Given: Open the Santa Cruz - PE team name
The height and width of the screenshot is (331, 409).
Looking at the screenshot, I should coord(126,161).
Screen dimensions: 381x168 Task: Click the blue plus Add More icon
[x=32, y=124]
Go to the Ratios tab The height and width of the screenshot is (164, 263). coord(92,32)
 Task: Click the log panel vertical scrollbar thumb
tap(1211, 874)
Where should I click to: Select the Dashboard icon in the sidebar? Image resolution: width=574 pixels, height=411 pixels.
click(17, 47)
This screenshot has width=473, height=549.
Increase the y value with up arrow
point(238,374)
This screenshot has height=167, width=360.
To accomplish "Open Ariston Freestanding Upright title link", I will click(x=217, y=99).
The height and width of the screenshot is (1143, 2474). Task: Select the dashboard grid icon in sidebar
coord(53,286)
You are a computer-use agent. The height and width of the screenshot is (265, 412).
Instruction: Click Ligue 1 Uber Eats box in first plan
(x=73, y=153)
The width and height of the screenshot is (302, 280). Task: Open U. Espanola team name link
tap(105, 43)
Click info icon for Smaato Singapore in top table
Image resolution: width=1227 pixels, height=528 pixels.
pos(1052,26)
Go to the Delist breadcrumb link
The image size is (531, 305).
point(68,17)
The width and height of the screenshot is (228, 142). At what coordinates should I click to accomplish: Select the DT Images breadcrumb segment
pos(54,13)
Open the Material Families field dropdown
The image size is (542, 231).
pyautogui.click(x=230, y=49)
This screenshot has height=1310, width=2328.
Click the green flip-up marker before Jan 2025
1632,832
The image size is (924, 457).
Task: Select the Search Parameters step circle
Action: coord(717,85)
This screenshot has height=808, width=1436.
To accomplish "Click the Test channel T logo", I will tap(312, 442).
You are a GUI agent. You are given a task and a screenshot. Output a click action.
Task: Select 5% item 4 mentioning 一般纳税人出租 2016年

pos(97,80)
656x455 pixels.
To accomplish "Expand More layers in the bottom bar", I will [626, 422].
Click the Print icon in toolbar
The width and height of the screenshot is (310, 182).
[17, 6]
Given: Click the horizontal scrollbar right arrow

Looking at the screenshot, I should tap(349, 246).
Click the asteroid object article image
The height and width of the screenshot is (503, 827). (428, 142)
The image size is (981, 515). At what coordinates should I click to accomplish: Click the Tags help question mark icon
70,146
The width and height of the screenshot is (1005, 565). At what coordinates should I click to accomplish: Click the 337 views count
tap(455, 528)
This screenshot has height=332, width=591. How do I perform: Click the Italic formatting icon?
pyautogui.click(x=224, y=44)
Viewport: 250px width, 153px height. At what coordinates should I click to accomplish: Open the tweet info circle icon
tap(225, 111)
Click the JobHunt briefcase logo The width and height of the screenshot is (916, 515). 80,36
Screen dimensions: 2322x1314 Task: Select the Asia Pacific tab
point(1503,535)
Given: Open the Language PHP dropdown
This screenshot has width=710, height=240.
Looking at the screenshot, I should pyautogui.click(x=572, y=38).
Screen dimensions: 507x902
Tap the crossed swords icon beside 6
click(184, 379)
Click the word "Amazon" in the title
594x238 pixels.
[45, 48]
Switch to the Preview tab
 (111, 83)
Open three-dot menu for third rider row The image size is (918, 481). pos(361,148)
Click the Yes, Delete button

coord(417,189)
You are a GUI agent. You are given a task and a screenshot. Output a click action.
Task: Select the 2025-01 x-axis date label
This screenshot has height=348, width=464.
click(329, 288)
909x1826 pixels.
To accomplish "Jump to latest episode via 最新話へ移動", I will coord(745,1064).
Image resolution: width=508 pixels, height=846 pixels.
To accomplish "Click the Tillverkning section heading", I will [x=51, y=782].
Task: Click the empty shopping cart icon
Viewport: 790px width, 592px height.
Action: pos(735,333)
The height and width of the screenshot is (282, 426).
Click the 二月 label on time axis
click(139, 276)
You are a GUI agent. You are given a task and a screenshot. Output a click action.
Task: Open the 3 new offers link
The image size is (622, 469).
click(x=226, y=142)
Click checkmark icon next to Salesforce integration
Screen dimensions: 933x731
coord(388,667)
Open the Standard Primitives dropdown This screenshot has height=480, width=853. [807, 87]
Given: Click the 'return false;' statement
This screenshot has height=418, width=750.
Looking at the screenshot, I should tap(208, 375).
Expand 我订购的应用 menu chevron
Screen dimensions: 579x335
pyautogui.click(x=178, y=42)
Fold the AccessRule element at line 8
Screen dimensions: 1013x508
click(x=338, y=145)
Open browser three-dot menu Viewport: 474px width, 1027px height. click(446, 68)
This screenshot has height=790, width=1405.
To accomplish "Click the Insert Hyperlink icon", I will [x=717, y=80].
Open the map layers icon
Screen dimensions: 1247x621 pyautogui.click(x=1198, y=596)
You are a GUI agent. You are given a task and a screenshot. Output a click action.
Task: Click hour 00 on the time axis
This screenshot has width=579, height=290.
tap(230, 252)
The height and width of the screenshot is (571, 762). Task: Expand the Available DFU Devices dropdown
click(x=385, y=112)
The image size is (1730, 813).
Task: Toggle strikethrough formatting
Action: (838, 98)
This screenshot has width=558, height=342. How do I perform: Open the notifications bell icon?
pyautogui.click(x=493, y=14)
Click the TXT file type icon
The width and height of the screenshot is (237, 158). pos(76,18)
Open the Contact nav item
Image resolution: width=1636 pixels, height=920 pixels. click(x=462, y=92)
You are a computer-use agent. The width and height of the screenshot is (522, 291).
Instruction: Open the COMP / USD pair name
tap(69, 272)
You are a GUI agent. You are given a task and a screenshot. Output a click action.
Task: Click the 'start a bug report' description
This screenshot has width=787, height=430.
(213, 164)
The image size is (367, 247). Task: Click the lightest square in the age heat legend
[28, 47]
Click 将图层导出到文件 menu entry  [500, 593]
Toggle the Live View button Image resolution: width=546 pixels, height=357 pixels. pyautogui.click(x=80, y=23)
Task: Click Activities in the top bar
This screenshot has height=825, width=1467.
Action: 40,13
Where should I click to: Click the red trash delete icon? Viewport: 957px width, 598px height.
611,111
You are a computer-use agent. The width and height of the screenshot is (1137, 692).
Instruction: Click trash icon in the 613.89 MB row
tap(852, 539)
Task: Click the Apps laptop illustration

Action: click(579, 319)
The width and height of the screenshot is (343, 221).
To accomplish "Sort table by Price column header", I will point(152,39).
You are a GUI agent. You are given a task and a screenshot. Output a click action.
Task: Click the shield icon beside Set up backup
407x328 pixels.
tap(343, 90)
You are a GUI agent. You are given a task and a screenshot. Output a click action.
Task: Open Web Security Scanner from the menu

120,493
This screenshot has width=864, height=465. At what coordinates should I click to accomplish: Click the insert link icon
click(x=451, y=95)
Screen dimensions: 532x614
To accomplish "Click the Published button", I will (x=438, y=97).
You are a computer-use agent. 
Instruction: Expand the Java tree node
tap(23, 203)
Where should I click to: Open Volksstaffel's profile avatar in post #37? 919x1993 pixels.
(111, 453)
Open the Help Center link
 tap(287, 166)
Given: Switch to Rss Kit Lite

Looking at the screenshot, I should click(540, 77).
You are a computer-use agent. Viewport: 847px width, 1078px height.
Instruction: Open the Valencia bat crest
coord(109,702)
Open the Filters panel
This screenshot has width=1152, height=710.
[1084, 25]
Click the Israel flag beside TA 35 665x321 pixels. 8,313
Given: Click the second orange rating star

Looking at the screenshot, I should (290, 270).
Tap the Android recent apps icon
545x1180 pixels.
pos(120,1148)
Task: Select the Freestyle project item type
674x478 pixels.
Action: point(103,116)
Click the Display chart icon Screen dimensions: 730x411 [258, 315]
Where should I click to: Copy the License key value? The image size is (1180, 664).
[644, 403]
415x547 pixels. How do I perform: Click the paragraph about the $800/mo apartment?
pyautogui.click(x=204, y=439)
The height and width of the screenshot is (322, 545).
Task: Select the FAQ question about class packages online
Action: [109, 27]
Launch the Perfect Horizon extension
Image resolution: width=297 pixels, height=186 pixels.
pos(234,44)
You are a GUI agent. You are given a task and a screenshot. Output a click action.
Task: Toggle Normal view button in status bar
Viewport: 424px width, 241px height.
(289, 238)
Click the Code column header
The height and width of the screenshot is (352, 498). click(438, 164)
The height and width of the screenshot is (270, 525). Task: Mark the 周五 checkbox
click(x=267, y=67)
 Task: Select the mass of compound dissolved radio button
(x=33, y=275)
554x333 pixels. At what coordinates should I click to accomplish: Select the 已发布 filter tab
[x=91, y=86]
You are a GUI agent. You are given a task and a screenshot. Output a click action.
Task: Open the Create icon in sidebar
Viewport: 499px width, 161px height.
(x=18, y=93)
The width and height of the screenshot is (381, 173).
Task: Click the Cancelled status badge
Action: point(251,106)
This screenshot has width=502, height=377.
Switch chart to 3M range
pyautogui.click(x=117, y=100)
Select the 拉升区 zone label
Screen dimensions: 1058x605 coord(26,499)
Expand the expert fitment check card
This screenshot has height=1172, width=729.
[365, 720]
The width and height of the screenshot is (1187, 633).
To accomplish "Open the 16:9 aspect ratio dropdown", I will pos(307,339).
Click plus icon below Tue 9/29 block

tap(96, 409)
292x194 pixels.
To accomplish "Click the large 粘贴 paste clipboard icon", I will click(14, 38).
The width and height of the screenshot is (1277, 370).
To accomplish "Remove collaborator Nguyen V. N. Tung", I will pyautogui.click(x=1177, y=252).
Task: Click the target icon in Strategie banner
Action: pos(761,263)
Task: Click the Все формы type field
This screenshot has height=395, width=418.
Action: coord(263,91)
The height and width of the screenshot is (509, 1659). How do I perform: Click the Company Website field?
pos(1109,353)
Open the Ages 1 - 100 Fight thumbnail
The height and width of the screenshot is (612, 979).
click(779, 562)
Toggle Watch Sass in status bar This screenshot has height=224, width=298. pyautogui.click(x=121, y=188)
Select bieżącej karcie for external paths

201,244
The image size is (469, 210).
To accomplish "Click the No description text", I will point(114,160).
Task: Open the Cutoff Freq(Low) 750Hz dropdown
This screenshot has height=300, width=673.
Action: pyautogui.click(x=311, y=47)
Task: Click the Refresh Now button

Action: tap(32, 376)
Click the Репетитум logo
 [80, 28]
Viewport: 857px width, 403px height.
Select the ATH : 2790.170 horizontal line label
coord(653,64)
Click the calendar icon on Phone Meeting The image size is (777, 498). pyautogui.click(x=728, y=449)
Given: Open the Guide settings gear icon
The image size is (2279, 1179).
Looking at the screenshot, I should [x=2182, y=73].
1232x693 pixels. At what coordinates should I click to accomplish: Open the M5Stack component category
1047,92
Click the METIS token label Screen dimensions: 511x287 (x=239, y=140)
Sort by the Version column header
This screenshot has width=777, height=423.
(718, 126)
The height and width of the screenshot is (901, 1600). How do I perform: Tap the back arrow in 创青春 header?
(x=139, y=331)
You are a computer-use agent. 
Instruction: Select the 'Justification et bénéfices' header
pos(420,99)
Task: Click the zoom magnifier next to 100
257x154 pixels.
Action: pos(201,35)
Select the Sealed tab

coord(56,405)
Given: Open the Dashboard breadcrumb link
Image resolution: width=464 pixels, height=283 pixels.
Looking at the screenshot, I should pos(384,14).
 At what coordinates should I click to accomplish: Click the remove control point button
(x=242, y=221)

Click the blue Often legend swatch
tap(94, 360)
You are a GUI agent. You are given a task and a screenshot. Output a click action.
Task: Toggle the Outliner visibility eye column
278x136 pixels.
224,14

****

Requirements: Lay out the material as a numbered list, omitting blank lines, from the line containing "Click the Yes, Delete button" up to and including the line containing "will [x=717, y=80].".

Exercise solution:
1. Click the Yes, Delete button
2. coord(417,189)
3. You are a GUI agent. You are given a task and a screenshot. Output a click action.
4. Task: Select the 2025-01 x-axis date label
5. This screenshot has height=348, width=464.
6. click(329, 288)
7. 909x1826 pixels.
8. To accomplish "Jump to latest episode via 最新話へ移動", I will coord(745,1064).
9. Image resolution: width=508 pixels, height=846 pixels.
10. To accomplish "Click the Tillverkning section heading", I will [x=51, y=782].
11. Task: Click the empty shopping cart icon
12. Viewport: 790px width, 592px height.
13. Action: pos(735,333)
14. The height and width of the screenshot is (282, 426).
15. Click the 二月 label on time axis
16. click(139, 276)
17. You are a GUI agent. You are given a task and a screenshot. Output a click action.
18. Task: Open the 3 new offers link
19. The image size is (622, 469).
20. click(x=226, y=142)
21. Click checkmark icon next to Salesforce integration
22. Screen dimensions: 933x731
23. coord(388,667)
24. Open the Standard Primitives dropdown This screenshot has height=480, width=853. [807, 87]
25. Given: Click the 'return false;' statement
26. This screenshot has height=418, width=750.
27. Looking at the screenshot, I should tap(208, 375).
28. Expand 我订购的应用 menu chevron
29. Screen dimensions: 579x335
30. pyautogui.click(x=178, y=42)
31. Fold the AccessRule element at line 8
32. Screen dimensions: 1013x508
33. click(x=338, y=145)
34. Open browser three-dot menu Viewport: 474px width, 1027px height. click(446, 68)
35. This screenshot has height=790, width=1405.
36. To accomplish "Click the Insert Hyperlink icon", I will [x=717, y=80].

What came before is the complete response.